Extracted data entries
━━━━━━━━━━━━━━━━━━━━

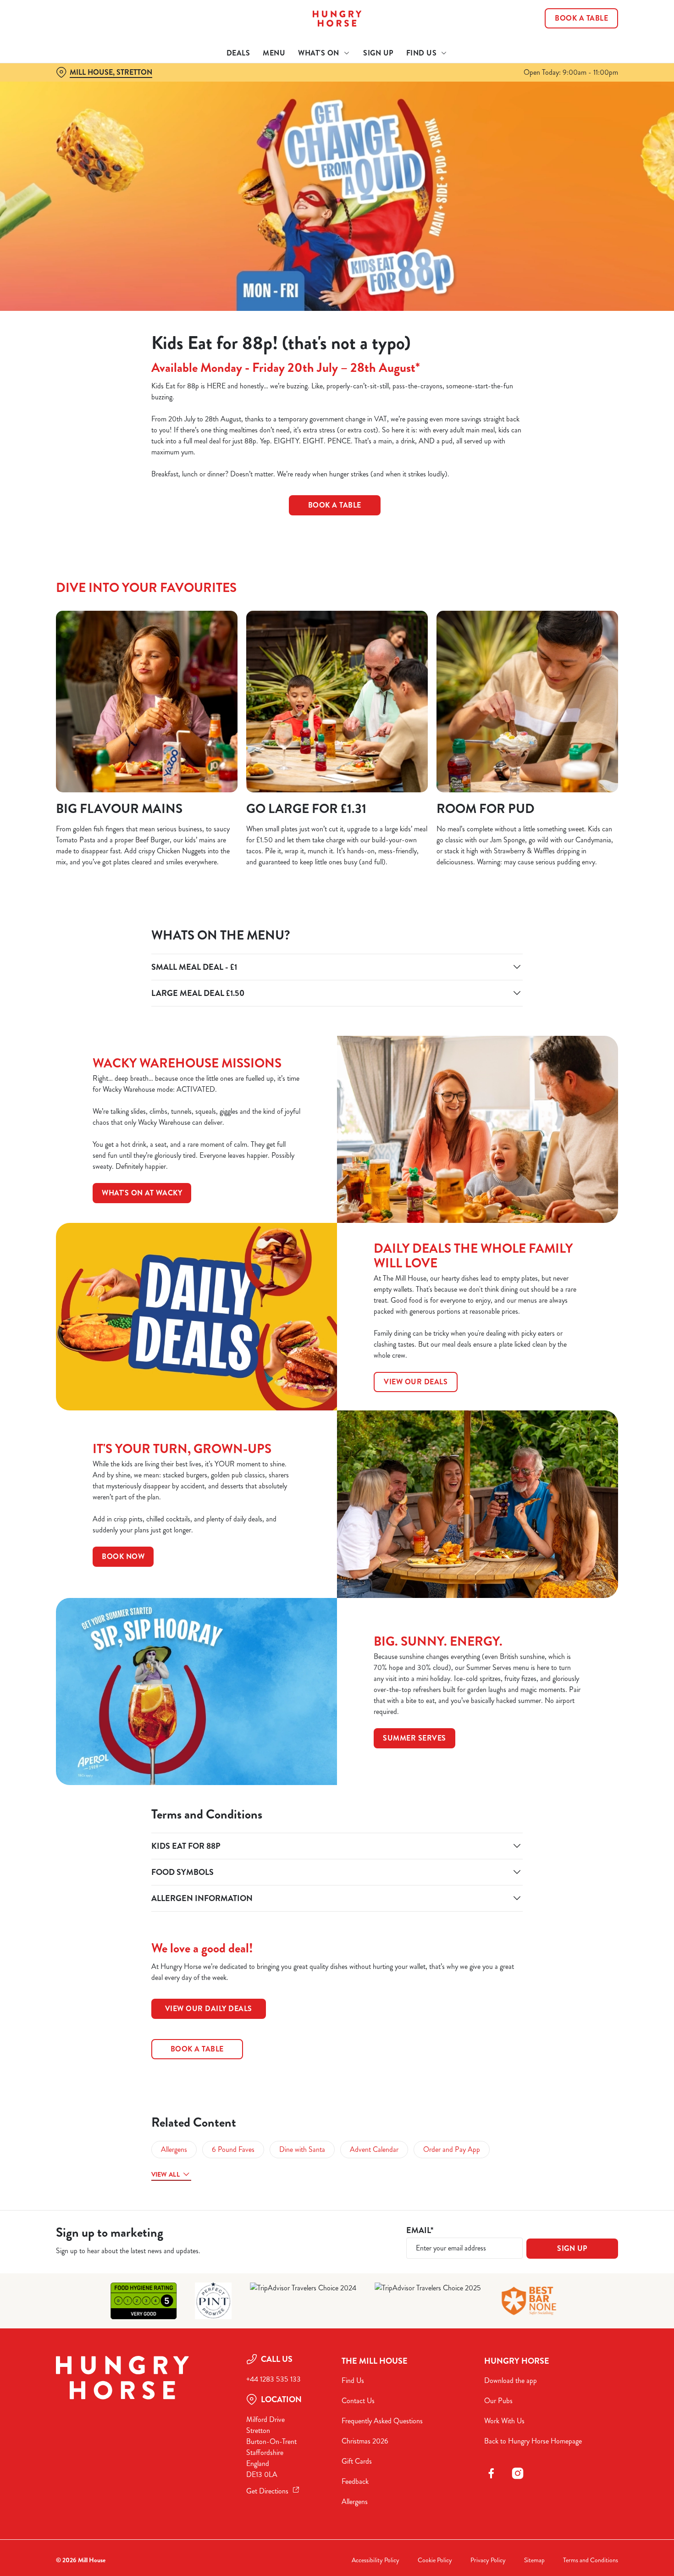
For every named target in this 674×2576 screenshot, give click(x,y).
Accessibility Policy (375, 2560)
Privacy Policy (488, 2560)
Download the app (510, 2380)
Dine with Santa (302, 2149)
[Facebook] (491, 2473)
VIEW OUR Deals (415, 1381)
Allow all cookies (597, 24)
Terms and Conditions (590, 2560)
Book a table (197, 2049)
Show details (477, 103)
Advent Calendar (374, 2149)
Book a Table (334, 505)
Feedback (355, 2481)
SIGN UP (572, 2248)
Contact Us (358, 2400)
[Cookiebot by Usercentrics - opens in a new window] (59, 104)
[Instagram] (518, 2473)
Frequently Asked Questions (382, 2421)
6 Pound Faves (233, 2149)
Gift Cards (357, 2461)
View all (165, 2174)
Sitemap (534, 2560)
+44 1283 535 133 (273, 2379)
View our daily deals (208, 2008)
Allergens (174, 2149)
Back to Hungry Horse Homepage (533, 2441)
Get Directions (267, 2491)
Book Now (123, 1556)
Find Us (353, 2380)
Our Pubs (498, 2400)
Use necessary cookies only (597, 54)
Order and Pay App (451, 2149)
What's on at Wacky (142, 1193)
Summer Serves (414, 1738)
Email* (419, 2230)
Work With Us (504, 2421)
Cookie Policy (435, 2560)
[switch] (263, 103)
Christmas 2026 (365, 2441)
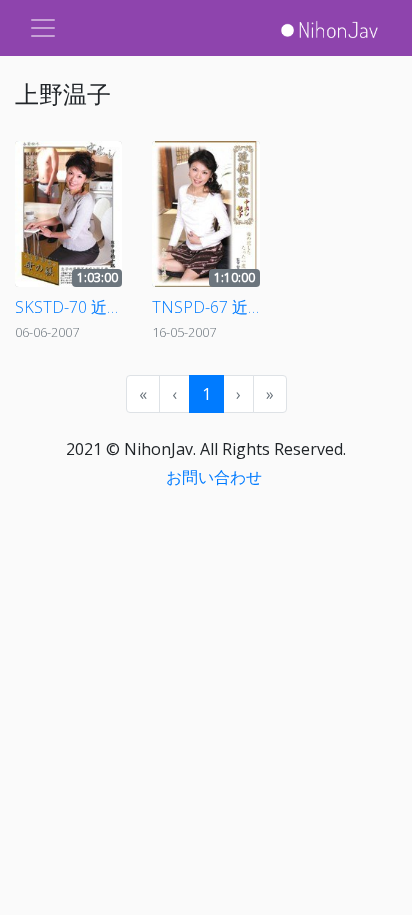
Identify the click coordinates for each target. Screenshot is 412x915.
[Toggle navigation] (43, 28)
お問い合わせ (214, 477)
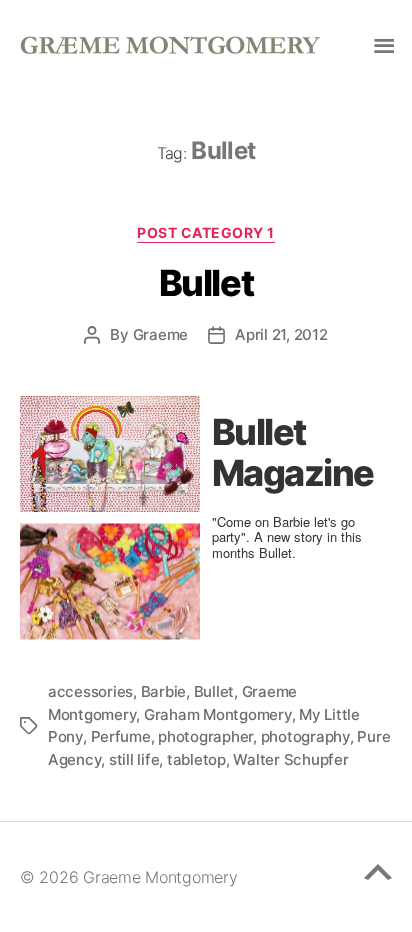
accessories (90, 691)
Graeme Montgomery (160, 877)
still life (134, 759)
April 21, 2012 (281, 334)
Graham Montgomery (218, 714)
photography (305, 736)
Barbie (163, 691)
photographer (205, 736)
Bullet (206, 283)
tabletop (196, 759)
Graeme (160, 334)
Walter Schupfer (290, 759)
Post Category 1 (206, 232)
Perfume (121, 736)
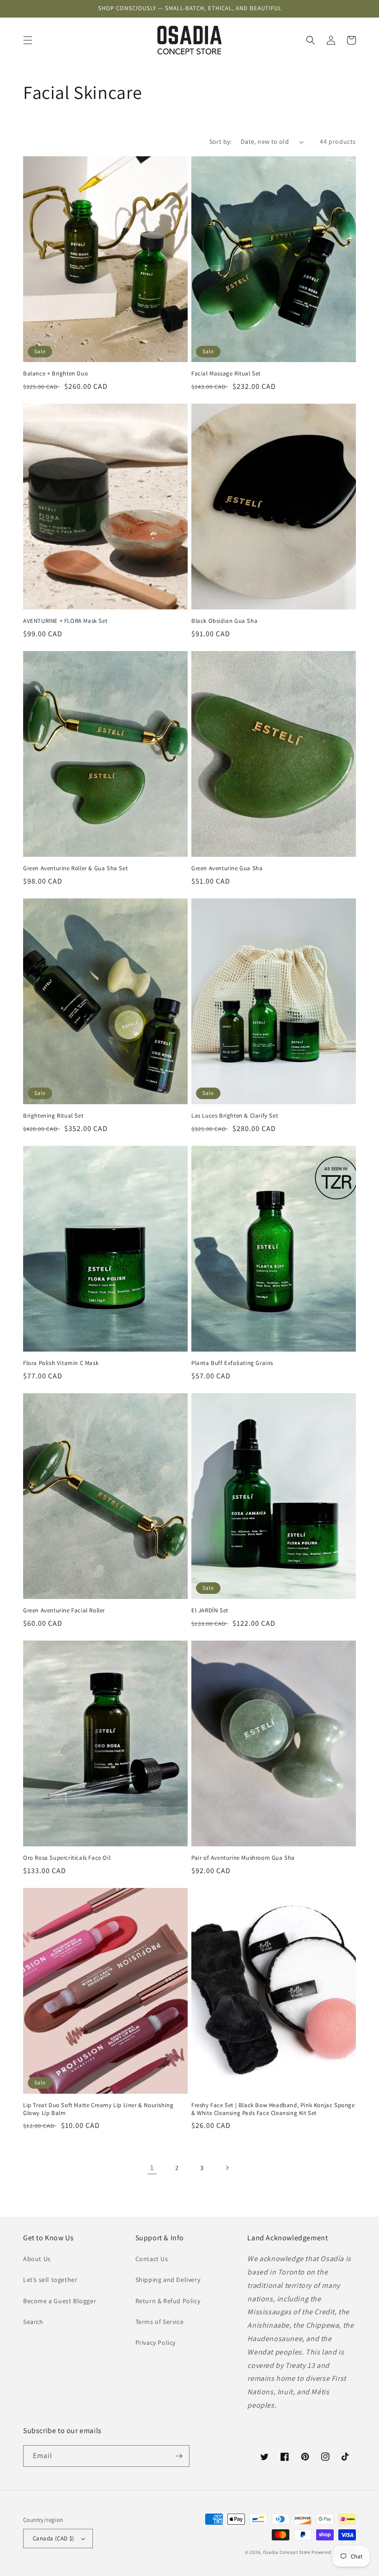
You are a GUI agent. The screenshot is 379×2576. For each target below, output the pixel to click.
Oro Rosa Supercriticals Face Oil (66, 1858)
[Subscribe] (179, 2456)
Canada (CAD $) (53, 2538)
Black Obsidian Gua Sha (224, 621)
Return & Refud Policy (168, 2301)
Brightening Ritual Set (53, 1115)
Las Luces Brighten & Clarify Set (234, 1115)
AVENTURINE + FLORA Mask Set (65, 621)
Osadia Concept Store (287, 2552)
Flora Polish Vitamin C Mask (60, 1363)
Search (33, 2322)
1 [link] (152, 2167)
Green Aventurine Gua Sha (227, 868)
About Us (37, 2259)
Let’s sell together (50, 2279)
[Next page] (227, 2168)
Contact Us (151, 2259)
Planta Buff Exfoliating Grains (232, 1363)
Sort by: (220, 141)
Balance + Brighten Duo (55, 373)
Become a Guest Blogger (59, 2301)
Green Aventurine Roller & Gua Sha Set (75, 868)
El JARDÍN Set (209, 1610)
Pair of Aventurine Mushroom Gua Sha (243, 1858)
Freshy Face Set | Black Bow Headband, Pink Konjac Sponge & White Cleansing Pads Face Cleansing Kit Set (273, 2109)
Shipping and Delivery (168, 2279)
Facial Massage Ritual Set (226, 373)
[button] (28, 40)
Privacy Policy (155, 2342)
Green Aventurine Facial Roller (64, 1610)
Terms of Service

━━━━━━━━━━━━━━━━━━━━

What you have to do:
Please set down the data above exactly as given, leaving every picture out.

Solution to this task:
For every named target in this 674×2576 screenshot, give click(x,y).
Accessibility Policy (375, 2560)
Privacy Policy (488, 2560)
Download the app (510, 2380)
Dine with Santa (302, 2149)
[Facebook] (491, 2473)
VIEW OUR Deals (415, 1381)
Allow all cookies (597, 24)
Terms and Conditions (590, 2560)
Book a table (197, 2049)
Show details (477, 103)
Advent Calendar (374, 2149)
Book a Table (334, 505)
Feedback (355, 2481)
SIGN UP (572, 2248)
Contact Us (358, 2400)
[Cookiebot by Usercentrics - opens in a new window] (59, 104)
[Instagram] (518, 2473)
Frequently Asked Questions (382, 2421)
6 Pound Faves (233, 2149)
Gift Cards (357, 2461)
View all (165, 2174)
Sitemap (534, 2560)
+44 1283 535 133 (273, 2379)
View our daily deals (208, 2008)
Allergens (174, 2149)
Back to Hungry Horse Homepage (533, 2441)
Get Directions (267, 2491)
Book Now (123, 1556)
Find Us (353, 2380)
Our Pubs (498, 2400)
Use necessary cookies only (597, 54)
Order and Pay App (451, 2149)
What's on at Wacky (142, 1193)
Summer Serves (414, 1738)
Email* (419, 2230)
Work With Us (504, 2421)
Cookie Policy (435, 2560)
[switch] (263, 103)
Christmas 2026 (365, 2441)
Identify the click coordinates for each target. Screenshot is 412x915.
[Toggle navigation] (43, 28)
お問い合わせ (214, 477)
accessories (90, 691)
Graeme Montgomery (160, 877)
still life (134, 759)
April 21, 2012 (281, 334)
Graham Montgomery (218, 714)
photography (305, 736)
Barbie (163, 691)
photographer (205, 736)
Bullet (206, 283)
tabletop (196, 759)
Graeme (160, 334)
Walter Schupfer (290, 759)
Post Category 1 (206, 232)
Perfume (121, 736)
You are a GUI agent. The screenshot is 379×2576. For each target below, output the pixel to click.
Oro Rosa Supercriticals Face Oil (66, 1858)
[Subscribe] (179, 2456)
Canada (CAD $) (53, 2538)
Black Obsidian Gua Sha (224, 621)
Return & Refud Policy (168, 2301)
Brightening Ritual Set (53, 1115)
Las Luces Brighten & Clarify Set (234, 1115)
AVENTURINE + FLORA Mask Set (65, 621)
Osadia Concept Store (287, 2552)
Flora Polish Vitamin C Mask (60, 1363)
Search (33, 2322)
1 [link] (152, 2167)
Green Aventurine Gua Sha (227, 868)
About Us (37, 2259)
Let’s sell together (50, 2279)
[Next page] (227, 2168)
Contact Us (151, 2259)
Planta Buff Exfoliating Grains (232, 1363)
Sort by: (220, 141)
Balance + Brighten Duo (55, 373)
Become a Guest Blogger (59, 2301)
Green Aventurine Roller & Gua Sha Set (75, 868)
El JARDÍN Set (209, 1610)
Pair of Aventurine Mushroom Gua Sha (243, 1858)
Freshy Face Set | Black Bow Headband, Pink Konjac Sponge & White Cleansing Pads Face Cleansing Kit Set (273, 2109)
Shipping and Delivery (168, 2279)
Facial Massage Ritual Set (226, 373)
[button] (28, 40)
Privacy Policy (155, 2342)
Green Aventurine Facial Roller (64, 1610)
Terms of Service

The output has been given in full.